Em suas três décadas de trabalho com elefantes marinhos, a Dra. Marcela Uhart nunca tinha visto nada parecido com a cena nas praias da Península Valdés, na Argentina, em outubro passado.
Era o pico da época de reprodução; A praia deveria estar repleta de haréns de fêmeas férteis e machos enormes lutando entre si pelo domínio. Em vez disso, foi “apenas carcaça após carcaça após carcaça”, lembrou o Dr. Uhart, que dirige o programa de saúde da vida selvagem latino-americana na Universidade da Califórnia, Davis.
O H5N1, um dos muitos vírus que causam a gripe aviária, já havia matado pelo menos 24.000 Leões marinhos sul-americanos percorrem as costas do continente em menos de um ano. Agora ele veio atrás dos elefantes marinhos.
Filhotes de todas as idades, desde recém-nascidos até totalmente desmamados, jaziam mortos ou morrendo na linha da maré alta. Os cachorrinhos doentes jaziam apáticos, com espuma saindo da boca e do nariz.
O Dr. Uhart chamou isso de “uma imagem do inferno”.

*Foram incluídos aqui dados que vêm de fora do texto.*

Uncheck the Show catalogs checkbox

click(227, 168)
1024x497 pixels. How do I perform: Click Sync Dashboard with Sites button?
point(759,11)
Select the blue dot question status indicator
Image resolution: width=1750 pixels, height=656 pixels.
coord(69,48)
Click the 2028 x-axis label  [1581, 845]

Nas semanas que se seguiram, ela e um colega – protegidos da cabeça aos pés com luvas, batas e máscaras e periodicamente encharcados com lixívia – documentaram cuidadosamente a devastação. Os membros da equipe estavam no topo de penhascos próximos, avaliando o número de vítimas com drones.
O que descobriram foi surpreendente: o vírus matou cerca de 17.400 focas bebêsmais de 95 por cento dos animais jovens da colônia.

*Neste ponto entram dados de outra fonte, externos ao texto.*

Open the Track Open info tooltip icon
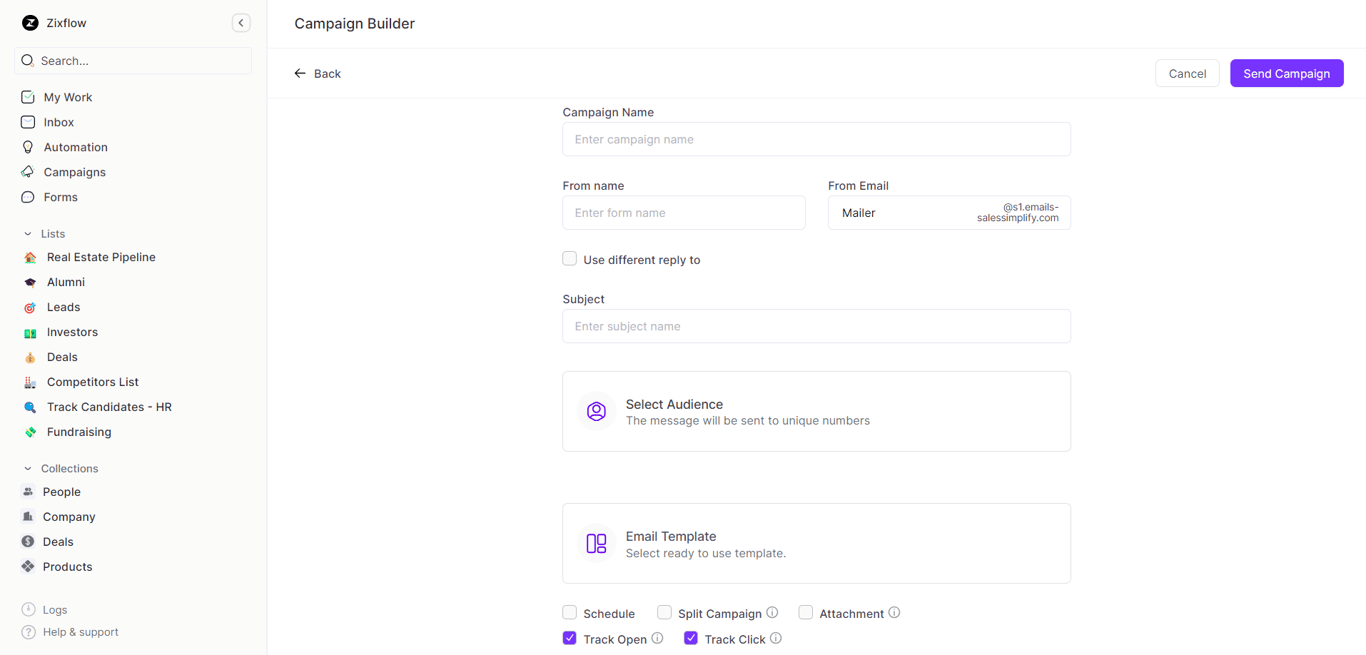Viewport: 1366px width, 655px height. click(x=657, y=638)
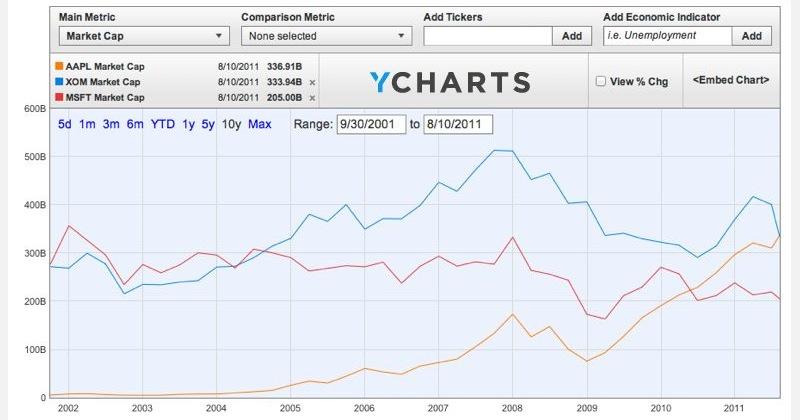This screenshot has height=420, width=800.
Task: Switch to the YTD range
Action: coord(163,124)
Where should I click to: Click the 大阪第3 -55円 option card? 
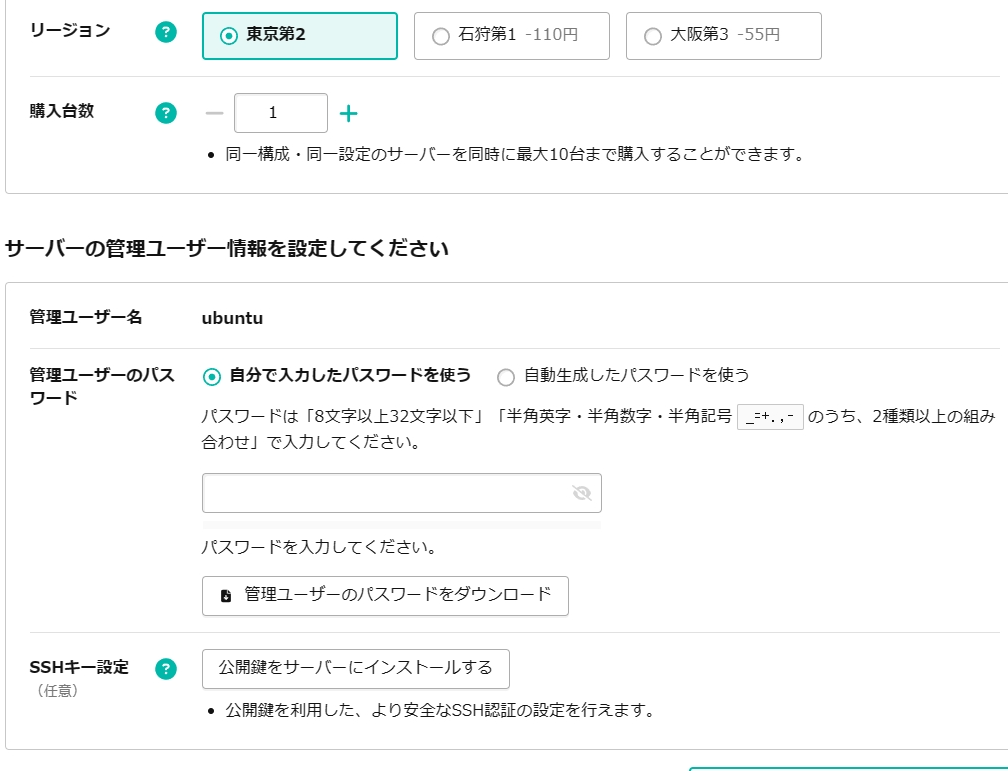click(x=723, y=36)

A catástrofe foi a mais recente de uma epidemia de gripe aviária que varreu o mundo desde 2020, levando as autoridades de vários continentes a matar milhões de aves de capoeira e outras aves. Só nos Estados Unidos, mais de 90 milhões de pássaros foram abatidos em uma tentativa fútil de deter o vírus.

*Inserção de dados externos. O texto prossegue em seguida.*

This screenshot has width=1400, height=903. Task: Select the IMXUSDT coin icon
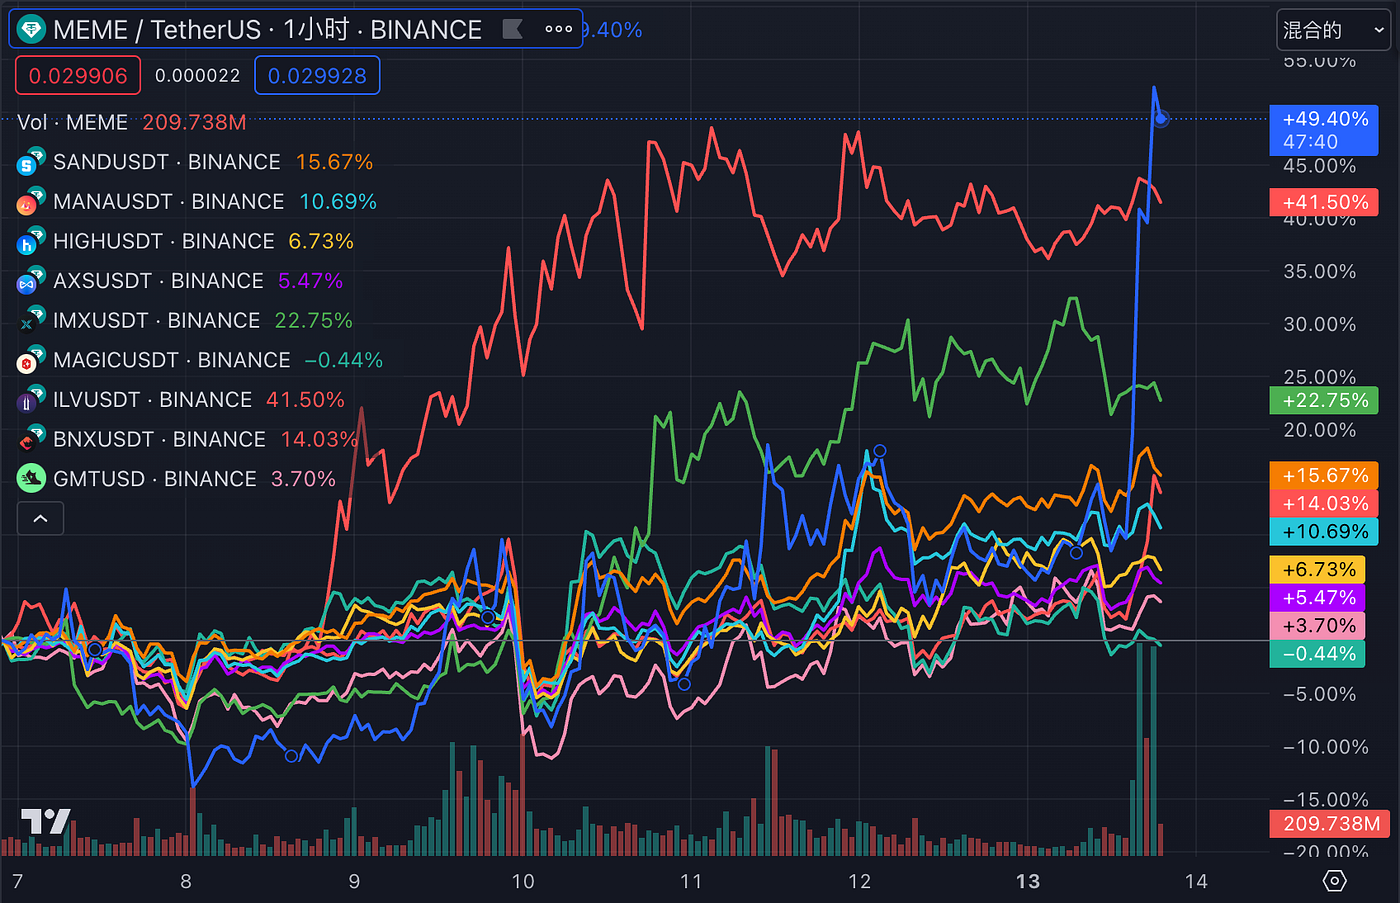tap(31, 320)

Ninguém foi capaz de deter o H5N1. Os vírus da gripe aviária tendem a ser exigentes com seus hospedeiros e geralmente estão limitados a um tipo de ave selvagem. Mas rapidamente se infiltrou numa gama surpreendentemente ampla de aves e animais de desde esquilos e gambás até golfinhos-nariz-de-garrafa, ursos polares e, mais recentemente, vacas leiteiras.
“Na minha carreira na gripe, nunca vimos um vírus expandir a sua gama de hospedeiros desta forma”, disse Troy Sutton, virologista que estuda os vírus da gripe aviária e humana na Penn State University.
O impacto sobre os mamíferos marinhos e as indústrias leiteira e avícola é bastante preocupante. Mas uma preocupação maior, dizem os especialistas, é o que estes desenvolvimentos pressagiam: o vírus está a adaptar-se aos mamíferos e está cada vez mais perto de se espalhar entre as pessoas.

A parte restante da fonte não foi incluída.